TEXT PASSAGE:
--- START ---

Weather is Not Climate
/This blog has enjoyed a month’s vacation which turned out to be very hot for our island. For much of that time two ceiling fans revolved over my couch, ice water close at hand. From my horizontal perspective, I had time to ponder how local weather relates to climate change.
There are plenty of teaching guides highlighting the difference between short-term weather (days, weeks) and longer term climate (years). What I got hung up on is how we feel weather in our bodies (hot/cold, wet/dry, still/blowy) but can only get a hint about climate by relying on measuring devices’ abstract numbers we can tally (tables and graphs we may need glasses to read).
Managing Blood Pressure
Oddly enough, a recent go-around with my own rising blood pressure highlighted the difficulties we humans making decisions based on numbers provided by others rather than our own experience.

--- END ---

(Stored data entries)

--- START ---

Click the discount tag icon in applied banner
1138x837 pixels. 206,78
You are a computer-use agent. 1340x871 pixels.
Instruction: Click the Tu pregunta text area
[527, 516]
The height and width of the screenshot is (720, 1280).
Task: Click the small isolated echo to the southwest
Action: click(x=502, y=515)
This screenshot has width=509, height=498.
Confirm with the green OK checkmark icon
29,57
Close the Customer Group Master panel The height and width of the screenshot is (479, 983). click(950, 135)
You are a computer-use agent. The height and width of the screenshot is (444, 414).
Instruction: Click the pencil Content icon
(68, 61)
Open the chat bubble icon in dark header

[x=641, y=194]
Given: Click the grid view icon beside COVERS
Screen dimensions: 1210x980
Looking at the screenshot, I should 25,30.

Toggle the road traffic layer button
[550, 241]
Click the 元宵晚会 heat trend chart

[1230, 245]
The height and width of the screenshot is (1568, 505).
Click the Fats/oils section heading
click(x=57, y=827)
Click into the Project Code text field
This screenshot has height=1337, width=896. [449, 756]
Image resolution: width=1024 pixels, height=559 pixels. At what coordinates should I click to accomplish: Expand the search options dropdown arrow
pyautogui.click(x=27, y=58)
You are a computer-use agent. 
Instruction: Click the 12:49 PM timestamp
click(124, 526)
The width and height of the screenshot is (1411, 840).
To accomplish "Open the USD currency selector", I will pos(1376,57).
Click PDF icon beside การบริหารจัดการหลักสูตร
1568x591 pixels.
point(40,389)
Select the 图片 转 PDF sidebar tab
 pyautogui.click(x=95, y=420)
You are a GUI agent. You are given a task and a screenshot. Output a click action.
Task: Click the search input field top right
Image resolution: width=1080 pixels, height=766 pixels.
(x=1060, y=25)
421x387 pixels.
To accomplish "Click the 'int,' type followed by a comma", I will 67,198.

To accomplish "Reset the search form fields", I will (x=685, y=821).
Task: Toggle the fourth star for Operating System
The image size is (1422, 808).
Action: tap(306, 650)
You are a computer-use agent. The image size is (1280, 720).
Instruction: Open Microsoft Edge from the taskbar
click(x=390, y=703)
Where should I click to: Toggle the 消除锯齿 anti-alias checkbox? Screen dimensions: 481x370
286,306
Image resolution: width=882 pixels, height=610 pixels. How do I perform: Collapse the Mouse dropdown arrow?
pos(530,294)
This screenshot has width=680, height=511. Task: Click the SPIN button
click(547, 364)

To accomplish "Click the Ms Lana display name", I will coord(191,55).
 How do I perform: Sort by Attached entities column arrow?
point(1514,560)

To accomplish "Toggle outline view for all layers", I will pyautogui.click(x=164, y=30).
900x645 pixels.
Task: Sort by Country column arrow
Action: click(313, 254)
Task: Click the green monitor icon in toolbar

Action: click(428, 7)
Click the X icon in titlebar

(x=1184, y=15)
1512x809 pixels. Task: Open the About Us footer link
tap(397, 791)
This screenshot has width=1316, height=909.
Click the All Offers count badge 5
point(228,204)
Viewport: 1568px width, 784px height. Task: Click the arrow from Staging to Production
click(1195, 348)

--- END ---

TASKS FOR THIS EXERCISE:
[a] Repeat word for word the part of the blog post on weather and climate that opens with the words containing "There are plenty" and closes with "our own experience.".
[b] Answer these from the blog post on weather and climate:
(i) How long was the blog's vacation?
(ii) How many ceiling fans revolved over the couch?
(iii) What time span does the post give for longer term climate?
The records are separate material and have no connection to the blog post on weather and climate.

RESULTS BY TASK:
[a]
There are plenty of teaching guides highlighting the difference between short-term weather (days, weeks) and longer term climate (years). What I got hung up on is how we feel weather in our bodies (hot/cold, wet/dry, still/blowy) but can only get a hint about climate by relying on measuring devices’ abstract numbers we can tally (tables and graphs we may need glasses to read).
Managing Blood Pressure
Oddly enough, a recent go-around with my own rising blood pressure highlighted the difficulties we humans making decisions based on numbers provided by others rather than our own experience.

[b]
(i) A month.
(ii) Two.
(iii) Years.